(ASSIGNMENT): Wherever a line in the records contains the word "computer", return that line.

(THE DATA):
________________________
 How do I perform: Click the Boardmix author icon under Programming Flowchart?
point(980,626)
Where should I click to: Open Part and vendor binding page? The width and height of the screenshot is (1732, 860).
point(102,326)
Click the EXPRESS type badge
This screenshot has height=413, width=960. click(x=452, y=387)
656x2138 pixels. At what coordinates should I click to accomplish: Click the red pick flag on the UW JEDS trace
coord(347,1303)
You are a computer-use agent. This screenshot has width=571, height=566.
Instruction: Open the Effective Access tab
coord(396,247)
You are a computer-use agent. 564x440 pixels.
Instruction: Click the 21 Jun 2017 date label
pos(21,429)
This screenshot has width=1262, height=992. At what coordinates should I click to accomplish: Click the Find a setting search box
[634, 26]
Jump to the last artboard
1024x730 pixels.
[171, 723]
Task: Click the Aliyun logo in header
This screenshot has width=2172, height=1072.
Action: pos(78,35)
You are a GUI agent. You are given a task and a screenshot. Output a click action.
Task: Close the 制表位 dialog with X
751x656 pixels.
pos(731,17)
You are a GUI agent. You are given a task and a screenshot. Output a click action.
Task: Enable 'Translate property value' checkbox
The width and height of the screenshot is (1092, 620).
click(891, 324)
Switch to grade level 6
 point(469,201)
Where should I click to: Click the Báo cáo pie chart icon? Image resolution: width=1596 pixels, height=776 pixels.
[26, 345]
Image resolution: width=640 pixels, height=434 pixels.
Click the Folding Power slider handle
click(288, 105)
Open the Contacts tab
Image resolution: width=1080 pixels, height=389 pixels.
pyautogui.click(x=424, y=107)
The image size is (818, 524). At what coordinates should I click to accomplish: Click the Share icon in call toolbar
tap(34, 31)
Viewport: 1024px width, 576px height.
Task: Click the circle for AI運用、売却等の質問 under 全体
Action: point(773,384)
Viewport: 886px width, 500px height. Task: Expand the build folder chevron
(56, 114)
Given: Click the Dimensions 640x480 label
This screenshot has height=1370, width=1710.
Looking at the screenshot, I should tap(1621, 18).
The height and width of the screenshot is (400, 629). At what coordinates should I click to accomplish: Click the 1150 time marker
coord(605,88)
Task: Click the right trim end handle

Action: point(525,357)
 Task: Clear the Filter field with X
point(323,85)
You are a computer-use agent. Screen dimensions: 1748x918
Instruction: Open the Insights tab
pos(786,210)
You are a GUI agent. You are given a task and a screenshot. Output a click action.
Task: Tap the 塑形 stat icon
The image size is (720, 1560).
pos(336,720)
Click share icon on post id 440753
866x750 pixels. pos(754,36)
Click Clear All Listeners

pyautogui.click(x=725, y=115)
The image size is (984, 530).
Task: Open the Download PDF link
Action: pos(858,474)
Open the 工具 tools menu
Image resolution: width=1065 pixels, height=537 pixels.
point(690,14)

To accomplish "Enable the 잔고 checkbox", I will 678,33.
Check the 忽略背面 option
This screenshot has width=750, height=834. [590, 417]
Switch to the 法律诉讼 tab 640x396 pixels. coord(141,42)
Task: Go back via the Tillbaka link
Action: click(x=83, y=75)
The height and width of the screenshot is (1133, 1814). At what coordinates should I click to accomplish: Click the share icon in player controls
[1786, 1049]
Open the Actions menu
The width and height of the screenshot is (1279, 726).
________________________
(ANSWER SPACE):
You are a computer-use agent. This screenshot has width=571, height=566.
You are a computer-use agent. 564x440 pixels.
You are a computer-use agent. Screen dimensions: 1748x918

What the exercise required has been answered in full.